Scareware – Is it a Halloween Treat?

cartoon_skeletonThis weekend I had to fix my dad’s computer after it got a Scareware popup. This Scareware was rather different than anything I’d approached before; when the popup appeared asking him to purchase via credit card some bogus software to “fix” his viruses, it also locked up his programs so that nothing else would work. He couldn’t open his virus program, email program, Microsoft Word, or anything else. Except, of course, for Internet Explorer, which redirected him immediately to a page where he could put out $80 via credit card to “fix” his access. “Scareware” is a term being used to describe malicious software and/or popups that ask a user to pay a fee to have the “virus” removed by bogus software.

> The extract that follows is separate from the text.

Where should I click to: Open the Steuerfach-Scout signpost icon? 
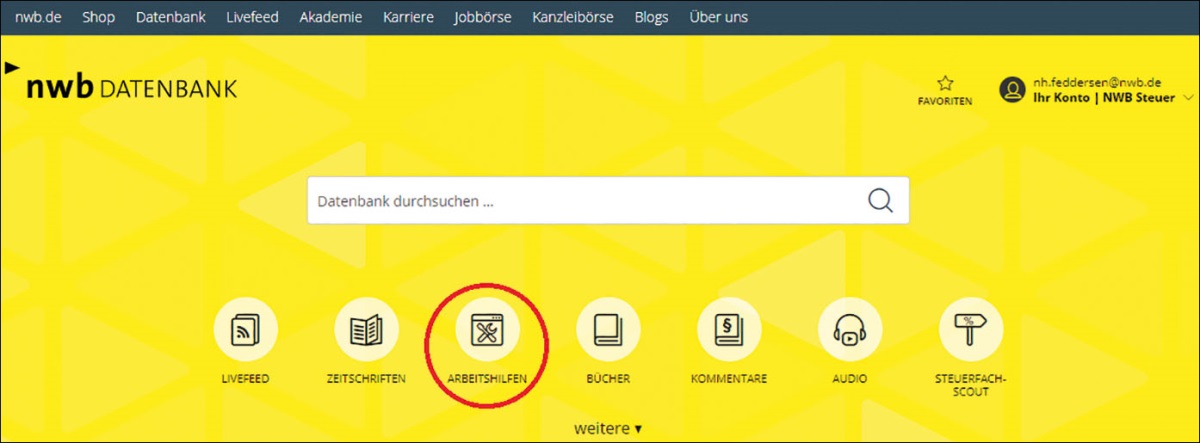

Dad’s smart, he called me. Not only was the virus “vendor” (term being used loosely here) going to gank $80 of my dad’s hard-earned retirement money, they were also going to be in possession of his credit card information, which could have been shared with who knows what kind of nefarious individuals.

I headed straight over there with my laptop, downloaded HiJackThis to a flash drive, which I was then able to pull up on Dad’s machine and run. It immediately took care of the removal. There are some great instructions on using this tool here and here. These are both sites I trust. The first link has really easy instructions, follow them to the letter, and you’ll have no trouble. The second link includes manual removal instructions, which also work but are more time-consuming.

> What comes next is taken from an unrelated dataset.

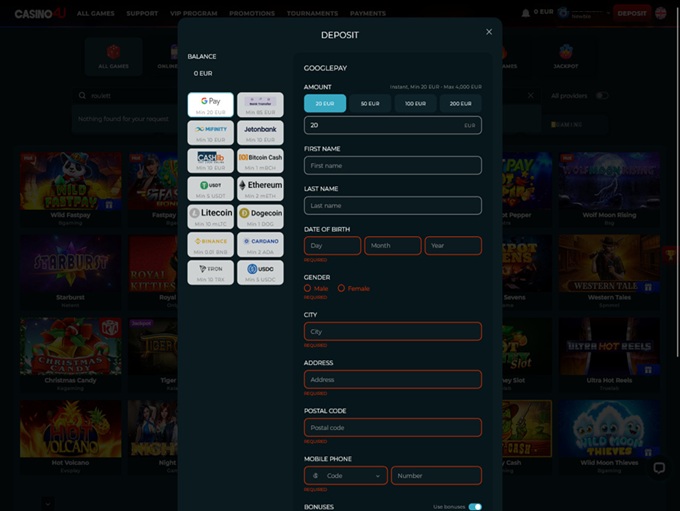Click the First name input field
This screenshot has height=511, width=680.
392,165
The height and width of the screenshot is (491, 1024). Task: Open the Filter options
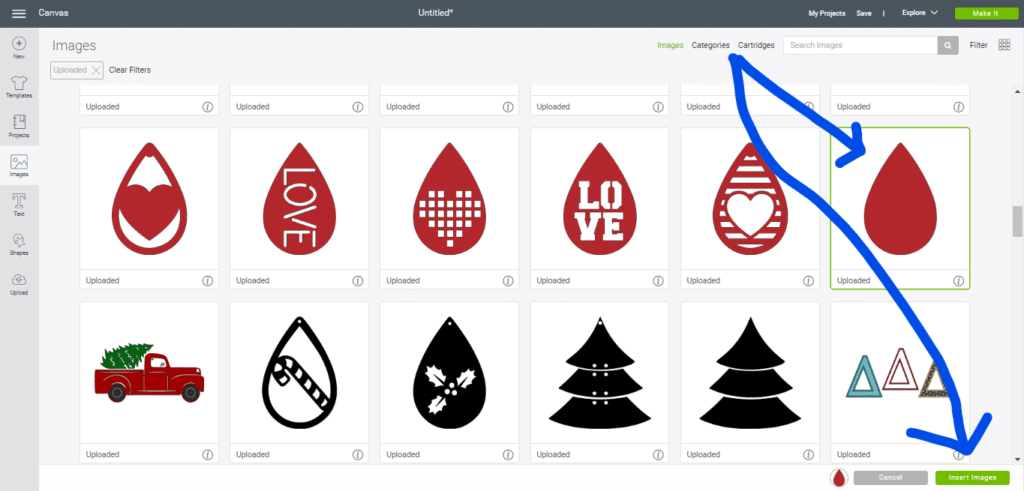pos(978,45)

Dad doesn’t know where he got the trojan to begin with; it would have either been from a bugged web page, or possibly from a link in an email. And he got it by using Microsoft Internet Explorer, not Firefox. I had to reset the default browser (I suspect the Trojan had affected this somehow), and make IE a little harder for him to find and click on. To him, the two programs are the same and he doesn’t understand the difference. I also re-activated the AdBlock Plus Plug-in, another “hold” I think could be used to install a Trojan/popup on a system. We’ll see if all of this works. 24 hours later, I’ve received no additional panic calls from Dad.

The virus and trojan makers are getting slicker and slicker. Our protection tools can’t keep up with everything; Dad’s anti-virus was up to date and his Spyware and Malware programs were running once a week at night and fixing problems. But that wasn’t enough to keep him from being infected. And how many people, besides techies, would know how to remove these malicious pieces of software once they get installed, much less know where to look for the tools to do so?

This is another one to watch out for, I fear. It will only get worse.